Home Business The Importance of Collaboration Amongst Gen Z Creatives  Greg Girton, Creative Services and Brand at Corel  

The Importance of Collaboration Amongst Gen Z Creatives  Greg Girton, Creative Services and Brand at Corel  

by uma

 

The COVID-19 pandemic changed the way in which we work. Many employees now have the freedom and flexibility to work from anywhere and are happy to skip the long commute into the office. Remote and hybrid working models have become almost ubiquitous, but with this fundamental change in how we work, the ability to effectively collaborate virtually with colleagues, clients, and teams has become more important than ever. Especially amongst creatives.  

The pandemic not only changed where employees work, but also how they work together. Collaboration was previously taken for granted as something that could be done in-person, and with the shift to remote work there was a greater importance placed on virtual collaboration tools.  Three in four employees (74%) claim that cross-platform capabilities and the ability to collaborate with others on the device of their choosing are extremely important to them. It can’t be understated the value that all employees put upon the ability to collaborate, and this is especially true among younger generations who’ve grown up immersed in technology.   

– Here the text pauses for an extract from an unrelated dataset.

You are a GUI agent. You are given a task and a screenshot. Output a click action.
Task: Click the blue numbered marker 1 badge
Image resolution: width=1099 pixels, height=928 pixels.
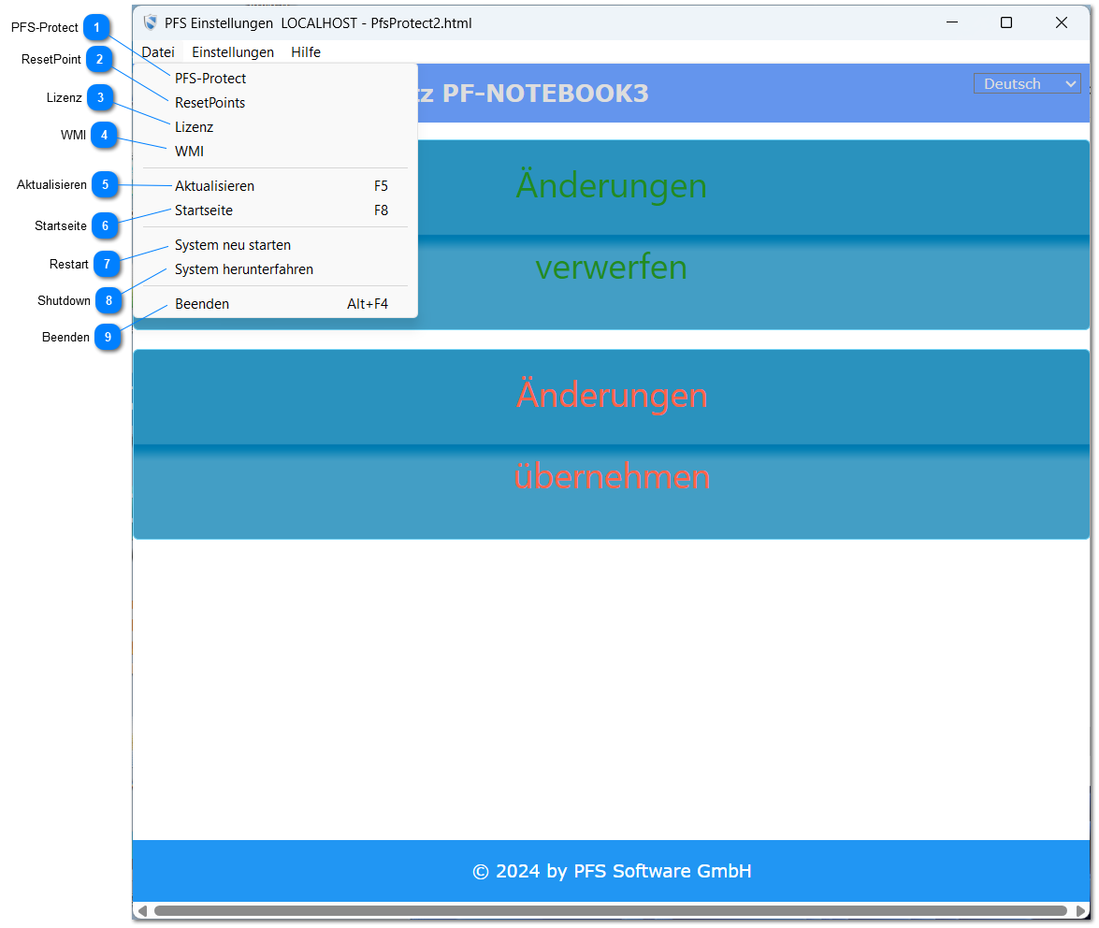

Yet, there appears to be a disconnect between employee expectations and the value organisations place on virtual collaboration tools. 70% of employees believe better collaboration would improve employee productivity and time savings and 55% of Gen Z and 45% of Millennials say they have quit or would consider quitting their job due to poor collaboration.  

But why should leaders of creative organisations care?  

The need for collaboration among Gen Z creatives  

Collaboration is an essential part of the creative process. The ability to collaborate, share, improve, and work on various ideas with many stakeholders is fundamental to creative roles. It also helps keep colleagues, clients, and teams connected and working together, from anywhere.  

But for many employees, there hasn’t been enough importance placed on collaboration, and this issue stems from the top. 78% of office workers believe that their company leadership isn’t doing enough when it comes to promoting collaboration within the organisation.  

In an age where over 50% of Gen Z work in a hybrid model and 48% work completely remote from home, effective collaboration plays an integral role for the success of those individuals to be able to work together with their team and clients, produce work and meet deadlines.   

Without the tools to facilitate collaboration, more than a third of Gen Z workers will not be able to get work done efficiently. In an industry where collaboration is needed between designers, clients, colleagues, and teams, this will greatly hinder the quality and amount of work that they can produce. 

Imagine being a part of a large advertising campaign and not being able to collaborate with other stakeholders. It simply wouldn’t work! There’d be confusion, time wasted, frustration from everyone involved, deadlines would be missed, and it would likely impact the quality of the finished result. Although this sounds like a worst-case scenario, I’m confident that this is the unfortunate reality of many creative teams that lack the tools to effectively be productive and work together.   

The collaborative tools used to help Gen Z creatives are out there, and they can help them thrive. But should organisations choose not to use them, there could be harsh consequences.  

Gen Z creatives are not afraid to walk 

Where previous generations were happy to stay in their jobs long-term, the same can’t be said about younger workers, including the creatives amongst them. A survey conducted by Pollfish found that 65% of Gen Z workers are planning to stay in their current job for a year or less.  

Younger creatives are much more willing to move on from roles quickly, and organisations must do what they can to retain them during a severe skills shortage. For Gen Zers, the lack of importance businesses place on collaboration could be the deciding factor in whether they leave or stay. In a role that relies on input and feedback from multiple stakeholders, not being able to collaborate will leave these workers frustrated and looking for work elsewhere. This isn’t a surprise, since a shocking 41% of employees have left or would consider leaving their job due to poor collaboration. It’s clear that the importance of collaboration tools is something businesses cannot afford to ignore if they want to attract and retain talent. 

Organisational leaders should take note. For Gen Z creatives to be able to thrive and work to the best of their ability, they need access to easy and intuitive ways to get work done. Not only would overall productivity and employee retention improve, but 60% of employees believe that better collaboration within organisations would lead to an increase in positive morale and work output.  

So, what tools do Gen Z creatives need?  

At its core, for collaboration to work, you need the tools to be able to seamlessly work with others, from anywhere. For Gen Z creatives to be able to produce their best work, they need the right tools for the job. However, 27% of employees claim that their organisations haven’t invested in the right tools.  

So, what tools should businesses choose? While all employees need to collaborate, there isn’t a one-size-fits all solution for every worker, in every role. Someone editing copy will need different software compared to someone designing logos. Creative software, like CorelDRAW, is available across-platforms and has the ability for multiple people to collaborate on design files, in real time. No matter where they’re located. Leaders must listen to their employees to determine which tools are best to bring on board. 

Ultimately, for Gen Z creatives to be able to thrive in our new remote work environment, they’ll need access to tools that facilitate intuitive and seamless collaboration, and failure to adjust to this new working model will cost businesses talent.